> **The data**:
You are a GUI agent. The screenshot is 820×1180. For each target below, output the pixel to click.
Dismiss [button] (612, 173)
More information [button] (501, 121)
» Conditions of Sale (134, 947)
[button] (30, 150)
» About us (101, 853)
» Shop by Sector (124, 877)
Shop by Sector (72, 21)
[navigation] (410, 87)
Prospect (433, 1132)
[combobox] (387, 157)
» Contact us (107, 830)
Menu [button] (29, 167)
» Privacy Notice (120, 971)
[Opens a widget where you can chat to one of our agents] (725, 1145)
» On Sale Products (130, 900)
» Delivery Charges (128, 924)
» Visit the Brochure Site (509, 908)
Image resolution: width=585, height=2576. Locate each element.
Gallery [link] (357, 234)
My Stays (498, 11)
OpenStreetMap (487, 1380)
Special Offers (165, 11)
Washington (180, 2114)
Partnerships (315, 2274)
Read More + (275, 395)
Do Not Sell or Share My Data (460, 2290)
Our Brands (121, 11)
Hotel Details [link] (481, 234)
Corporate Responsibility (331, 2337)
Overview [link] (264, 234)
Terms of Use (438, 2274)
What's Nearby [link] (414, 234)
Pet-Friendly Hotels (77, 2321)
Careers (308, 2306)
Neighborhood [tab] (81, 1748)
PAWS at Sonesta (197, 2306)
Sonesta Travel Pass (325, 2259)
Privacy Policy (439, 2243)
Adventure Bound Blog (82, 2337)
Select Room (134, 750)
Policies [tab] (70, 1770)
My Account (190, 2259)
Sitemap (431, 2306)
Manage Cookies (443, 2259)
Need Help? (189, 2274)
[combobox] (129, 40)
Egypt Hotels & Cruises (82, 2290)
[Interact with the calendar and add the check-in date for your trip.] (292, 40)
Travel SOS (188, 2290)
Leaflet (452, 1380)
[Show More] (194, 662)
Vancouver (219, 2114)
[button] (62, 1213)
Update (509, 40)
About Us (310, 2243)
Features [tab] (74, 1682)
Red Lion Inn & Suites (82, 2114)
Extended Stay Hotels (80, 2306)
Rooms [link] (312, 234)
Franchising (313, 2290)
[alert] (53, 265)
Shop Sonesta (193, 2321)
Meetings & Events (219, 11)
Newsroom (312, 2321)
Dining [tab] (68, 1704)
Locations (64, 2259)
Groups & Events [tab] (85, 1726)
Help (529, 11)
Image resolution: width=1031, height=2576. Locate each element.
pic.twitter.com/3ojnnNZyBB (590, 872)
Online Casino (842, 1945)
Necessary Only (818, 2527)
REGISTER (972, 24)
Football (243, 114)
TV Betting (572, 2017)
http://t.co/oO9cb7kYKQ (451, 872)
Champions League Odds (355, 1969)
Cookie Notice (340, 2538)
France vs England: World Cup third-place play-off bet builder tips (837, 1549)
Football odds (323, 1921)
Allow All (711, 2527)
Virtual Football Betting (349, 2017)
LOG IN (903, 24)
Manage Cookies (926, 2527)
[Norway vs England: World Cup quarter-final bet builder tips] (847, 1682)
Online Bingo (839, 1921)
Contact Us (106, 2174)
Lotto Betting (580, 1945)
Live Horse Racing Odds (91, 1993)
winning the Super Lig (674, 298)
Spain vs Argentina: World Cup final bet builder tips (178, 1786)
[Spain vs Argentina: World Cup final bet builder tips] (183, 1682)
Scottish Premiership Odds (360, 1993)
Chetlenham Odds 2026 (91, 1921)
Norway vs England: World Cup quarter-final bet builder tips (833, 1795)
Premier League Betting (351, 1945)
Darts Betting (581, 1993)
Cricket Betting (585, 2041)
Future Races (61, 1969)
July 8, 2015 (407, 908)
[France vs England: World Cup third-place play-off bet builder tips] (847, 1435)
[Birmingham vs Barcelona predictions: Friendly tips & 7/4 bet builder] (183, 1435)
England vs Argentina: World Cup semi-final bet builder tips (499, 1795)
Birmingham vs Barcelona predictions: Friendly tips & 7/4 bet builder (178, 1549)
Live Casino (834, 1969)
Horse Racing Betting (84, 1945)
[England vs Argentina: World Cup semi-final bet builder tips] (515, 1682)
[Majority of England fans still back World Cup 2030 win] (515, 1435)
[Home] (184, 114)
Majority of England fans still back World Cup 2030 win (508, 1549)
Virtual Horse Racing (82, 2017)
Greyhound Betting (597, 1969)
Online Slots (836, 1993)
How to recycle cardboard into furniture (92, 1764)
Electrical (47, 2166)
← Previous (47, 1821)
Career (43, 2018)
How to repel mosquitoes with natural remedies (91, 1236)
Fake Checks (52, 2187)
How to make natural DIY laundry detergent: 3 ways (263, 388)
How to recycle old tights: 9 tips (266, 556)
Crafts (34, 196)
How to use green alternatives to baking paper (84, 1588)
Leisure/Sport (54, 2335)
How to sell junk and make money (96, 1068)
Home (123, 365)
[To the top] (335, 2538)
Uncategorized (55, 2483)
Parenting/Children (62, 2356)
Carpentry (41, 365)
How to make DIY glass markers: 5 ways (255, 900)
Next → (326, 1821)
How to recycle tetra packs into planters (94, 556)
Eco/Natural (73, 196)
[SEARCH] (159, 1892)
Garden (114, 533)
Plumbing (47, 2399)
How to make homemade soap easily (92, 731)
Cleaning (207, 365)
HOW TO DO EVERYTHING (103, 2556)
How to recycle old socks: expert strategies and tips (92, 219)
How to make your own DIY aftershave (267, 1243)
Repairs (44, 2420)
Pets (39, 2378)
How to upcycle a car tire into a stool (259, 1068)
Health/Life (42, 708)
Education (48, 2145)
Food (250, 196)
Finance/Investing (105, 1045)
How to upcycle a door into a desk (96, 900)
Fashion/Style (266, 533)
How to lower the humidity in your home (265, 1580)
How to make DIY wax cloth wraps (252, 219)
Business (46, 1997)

> **Your objective**:
Give the data again. Keep every line identical.

> **Solution to the problem**:
You are a GUI agent. The screenshot is 820×1180. For each target below, output the pixel to click.
Dismiss [button] (612, 173)
More information [button] (501, 121)
» Conditions of Sale (134, 947)
[button] (30, 150)
» About us (101, 853)
» Shop by Sector (124, 877)
Shop by Sector (72, 21)
[navigation] (410, 87)
Prospect (433, 1132)
[combobox] (387, 157)
» Contact us (107, 830)
Menu [button] (29, 167)
» Privacy Notice (120, 971)
[Opens a widget where you can chat to one of our agents] (725, 1145)
» On Sale Products (130, 900)
» Delivery Charges (128, 924)
» Visit the Brochure Site (509, 908)
Image resolution: width=585, height=2576. Locate each element.
Gallery [link] (357, 234)
My Stays (498, 11)
OpenStreetMap (487, 1380)
Special Offers (165, 11)
Washington (180, 2114)
Partnerships (315, 2274)
Read More + (275, 395)
Do Not Sell or Share My Data (460, 2290)
Our Brands (121, 11)
Hotel Details [link] (481, 234)
Corporate Responsibility (331, 2337)
Overview [link] (264, 234)
Terms of Use (438, 2274)
What's Nearby [link] (414, 234)
Pet-Friendly Hotels (77, 2321)
Careers (308, 2306)
Neighborhood [tab] (81, 1748)
PAWS at Sonesta (197, 2306)
Sonesta Travel Pass (325, 2259)
Privacy Policy (439, 2243)
Adventure Bound Blog (82, 2337)
Select Room (134, 750)
Policies [tab] (70, 1770)
My Account (190, 2259)
Sitemap (431, 2306)
Manage Cookies (443, 2259)
Need Help? (189, 2274)
[combobox] (129, 40)
Egypt Hotels & Cruises (82, 2290)
[Interact with the calendar and add the check-in date for your trip.] (292, 40)
Travel SOS (188, 2290)
Leaflet (452, 1380)
[Show More] (194, 662)
Vancouver (219, 2114)
[button] (62, 1213)
Update (509, 40)
About Us (310, 2243)
Features [tab] (74, 1682)
Red Lion Inn & Suites (82, 2114)
Extended Stay Hotels (80, 2306)
Rooms [link] (312, 234)
Franchising (313, 2290)
[alert] (53, 265)
Shop Sonesta (193, 2321)
Meetings & Events (219, 11)
Newsroom (312, 2321)
Dining [tab] (68, 1704)
Locations (64, 2259)
Groups & Events [tab] (85, 1726)
Help (529, 11)
Image resolution: width=1031, height=2576. Locate each element.
pic.twitter.com/3ojnnNZyBB (590, 872)
Online Casino (842, 1945)
Necessary Only (818, 2527)
REGISTER (972, 24)
Football (243, 114)
TV Betting (572, 2017)
http://t.co/oO9cb7kYKQ (451, 872)
Champions League Odds (355, 1969)
Cookie Notice (340, 2538)
France vs England: World Cup third-place play-off bet builder tips (837, 1549)
Football odds (323, 1921)
Allow All (711, 2527)
Virtual Football Betting (349, 2017)
LOG IN (903, 24)
Manage Cookies (926, 2527)
[Norway vs England: World Cup quarter-final bet builder tips] (847, 1682)
Online Bingo (839, 1921)
Contact Us (106, 2174)
Lotto Betting (580, 1945)
Live Horse Racing Odds (91, 1993)
winning the Super Lig (674, 298)
Spain vs Argentina: World Cup final bet builder tips (178, 1786)
[Spain vs Argentina: World Cup final bet builder tips] (183, 1682)
Scottish Premiership Odds (360, 1993)
Chetlenham Odds 2026 (91, 1921)
Norway vs England: World Cup quarter-final bet builder tips (833, 1795)
Premier League Betting (351, 1945)
Darts Betting (581, 1993)
Cricket Betting (585, 2041)
Future Races (61, 1969)
July 8, 2015 (407, 908)
[France vs England: World Cup third-place play-off bet builder tips] (847, 1435)
[Birmingham vs Barcelona predictions: Friendly tips & 7/4 bet builder] (183, 1435)
England vs Argentina: World Cup semi-final bet builder tips (499, 1795)
Birmingham vs Barcelona predictions: Friendly tips & 7/4 bet builder (178, 1549)
Live Casino (834, 1969)
Horse Racing Betting (84, 1945)
[England vs Argentina: World Cup semi-final bet builder tips] (515, 1682)
[Majority of England fans still back World Cup 2030 win] (515, 1435)
[Home] (184, 114)
Majority of England fans still back World Cup 2030 win (508, 1549)
Virtual Horse Racing (82, 2017)
Greyhound Betting (597, 1969)
Online Slots (836, 1993)
How to recycle cardboard into furniture (92, 1764)
Electrical (47, 2166)
← Previous (47, 1821)
Career (43, 2018)
How to repel mosquitoes with natural remedies (91, 1236)
Fake Checks (52, 2187)
How to make natural DIY laundry detergent: 3 ways (263, 388)
How to recycle old tights: 9 tips (266, 556)
Crafts (34, 196)
How to use green alternatives to baking paper (84, 1588)
Leisure/Sport (54, 2335)
How to sell junk and make money (96, 1068)
Home (123, 365)
[To the top] (335, 2538)
Uncategorized (55, 2483)
Parenting/Children (62, 2356)
Carpentry (41, 365)
How to make DIY glass markers: 5 ways (255, 900)
Next → (326, 1821)
How to recycle tetra packs into planters (94, 556)
Eco/Natural (73, 196)
[SEARCH] (159, 1892)
Garden (114, 533)
Plumbing (47, 2399)
How to make homemade soap easily (92, 731)
Cleaning (207, 365)
HOW TO DO EVERYTHING (103, 2556)
How to recycle old socks: expert strategies and tips (92, 219)
How to make your own DIY aftershave (267, 1243)
Repairs (44, 2420)
Pets (39, 2378)
How to upcycle a car tire into a stool (259, 1068)
Health/Life (42, 708)
Education (48, 2145)
Food (250, 196)
Finance/Investing (105, 1045)
How to upcycle a door into a desk (96, 900)
Fashion/Style (266, 533)
How to lower the humidity in your home (265, 1580)
How to make DIY wax cloth wraps (252, 219)
Business (46, 1997)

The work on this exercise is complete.